Lots of people believe that being a digital nomad can allow them to bypass taxes. And yes, there is the potential to save a lot on taxes by moving from place to place, but you still need to set up a solid business structure for stability.

The Balance Between Art and Commerce

For many creatives, writing for a living can be the dream. However, the freedom of choosing to base a career off your creative side also comes with the responsibility to yourself to tailor what you create to your client’s expectations. This is an ongoing challenge that every freelancer needs to fine-tune. But we have to recognise that there are significant benefits from balancing creating art and meeting client expectations. It promotes a sense of equilibrium and structure, which can benefit your mental health but also perhaps help to prevent creative burn out.

This is another peril that many creative professionals overlook. The industry thinks creativity is an ongoing well of resources and often push creatives over their limits. Creative burnout is a real problem and it is tough to pinpoint the symptoms. Commonly, creative burnout can consist of feeling exhausted constantly, irritability, self-doubt, procrastination and struggling to do the basics. We have to remember that if we are to embrace a nomad lifestyle, there is that sense that we have to keep going and the same applies when we are delivering work on the content mill. 

Lots of freelance writers take a content mill gig because it is easy money, but despite the structure, it’s not for every writer. You have to determine if you are able to do it in the first place. Most people go travelling and embrace the digital nomad lifestyle because they’re escaping something, either physical or personal. And while being creative can unlock a lot within your psyche, there can be the dreaded “churn” that many writers experience.

bagpacking in Varenna, Italy
Photo: Timo Stern

Staying Inspired

Staying inspired can be difficult amidst tight deadlines and long hours. Hopping from place to place, straining to pick up article worthy details, including possibly interviews and pictures, and then putting it all together. You could certainly opt for a Jack Kerouac approach. 

When he wrote “On the Road,” he spent years travelling before supposedly pushing the critically-studied novel all on a typewriter in one draft with a special “scroll” to ensure that he kept the flow. This is however just not realistic for any travel writer with short lead-up times and back-to-back deadlines.

Structure can be as beneficial as it is stifling for inspiration. Seeking inspiration is not just about travelling to difference places but also can be found in seeking out other travel writers and commiserating.

Overcoming the Challenges

We’ve talked about travel writing but there are also other challenges afoot that come with the role. Discipline, unpredictable income and potentially a lack of resilience can be major hurdles. It’s an unconventional career and therefore no one-size-fits-all approach. 
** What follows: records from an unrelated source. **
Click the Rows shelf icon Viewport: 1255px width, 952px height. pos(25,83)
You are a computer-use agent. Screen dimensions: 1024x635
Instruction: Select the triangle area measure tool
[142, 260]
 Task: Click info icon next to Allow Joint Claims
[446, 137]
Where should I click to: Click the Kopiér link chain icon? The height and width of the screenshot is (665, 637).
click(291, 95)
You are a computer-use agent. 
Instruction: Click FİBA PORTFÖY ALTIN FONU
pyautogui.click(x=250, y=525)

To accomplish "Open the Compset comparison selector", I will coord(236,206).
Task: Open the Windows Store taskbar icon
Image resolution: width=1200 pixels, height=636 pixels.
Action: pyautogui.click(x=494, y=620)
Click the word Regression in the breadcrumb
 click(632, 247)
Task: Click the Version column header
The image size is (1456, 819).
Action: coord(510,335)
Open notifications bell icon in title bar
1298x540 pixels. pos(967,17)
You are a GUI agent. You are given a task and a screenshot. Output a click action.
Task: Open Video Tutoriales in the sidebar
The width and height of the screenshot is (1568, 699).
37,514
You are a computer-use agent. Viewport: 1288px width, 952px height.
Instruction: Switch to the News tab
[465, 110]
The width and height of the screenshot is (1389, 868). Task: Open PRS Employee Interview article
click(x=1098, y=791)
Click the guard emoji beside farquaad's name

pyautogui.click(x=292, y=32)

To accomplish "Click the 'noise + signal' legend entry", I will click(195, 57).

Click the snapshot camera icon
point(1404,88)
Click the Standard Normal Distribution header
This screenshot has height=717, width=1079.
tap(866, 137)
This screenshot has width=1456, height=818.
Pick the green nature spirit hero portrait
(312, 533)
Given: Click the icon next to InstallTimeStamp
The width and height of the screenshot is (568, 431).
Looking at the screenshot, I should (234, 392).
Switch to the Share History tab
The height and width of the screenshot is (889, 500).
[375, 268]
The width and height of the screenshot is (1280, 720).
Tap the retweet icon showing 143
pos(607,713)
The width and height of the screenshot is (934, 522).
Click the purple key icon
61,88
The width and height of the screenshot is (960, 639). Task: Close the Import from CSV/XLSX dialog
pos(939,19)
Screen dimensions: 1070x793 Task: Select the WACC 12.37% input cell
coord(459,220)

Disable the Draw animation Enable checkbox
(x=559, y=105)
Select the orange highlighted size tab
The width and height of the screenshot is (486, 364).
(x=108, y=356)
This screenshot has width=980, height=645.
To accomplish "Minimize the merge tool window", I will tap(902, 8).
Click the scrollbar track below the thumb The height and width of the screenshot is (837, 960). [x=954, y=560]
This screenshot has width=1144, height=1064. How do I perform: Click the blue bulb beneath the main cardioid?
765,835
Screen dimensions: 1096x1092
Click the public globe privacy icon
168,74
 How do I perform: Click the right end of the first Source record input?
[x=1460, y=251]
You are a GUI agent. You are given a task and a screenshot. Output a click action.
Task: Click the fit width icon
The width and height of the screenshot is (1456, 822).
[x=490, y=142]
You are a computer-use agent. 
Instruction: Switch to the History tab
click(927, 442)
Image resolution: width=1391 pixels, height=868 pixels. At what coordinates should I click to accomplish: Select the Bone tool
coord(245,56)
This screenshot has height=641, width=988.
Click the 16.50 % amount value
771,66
Ensuring that we traverse these challenges by looking after our physical and mental health can help us to navigate those ups and downs. Because it’s not as carefully monitored as typical careers, we have to discern more deeply if this is truly for you or not.

working at a a cafe with laptop and notepad
Photo: Nick Morrison

Will the Journey End?

Many people opt for a freelance life for a number of reasons, and as you embark on this journey you might wonder if there will be a natural endpoint. It’s a path that can evolve over time, but you need to determine how adaptable you are in conjunction with your passions. The journey can be a fulfilling lifelong adventure if you want it to be. While many people travel the globe feeling constantly inspired by something new, we could take some cues from industries like music.

Touring is something that is taken very seriously in the music business because of the impact on the artist’s mental health. As a digital nomad, you don’t have a professional support network in place. If you want to sustain a successful career in this unique path, you must prioritise your health, both physical and mental. 

Working as a travel writer can teach you so much about yourself, but to truly be an effective and sustainable digital nomad, you need go into it with eyes wide open.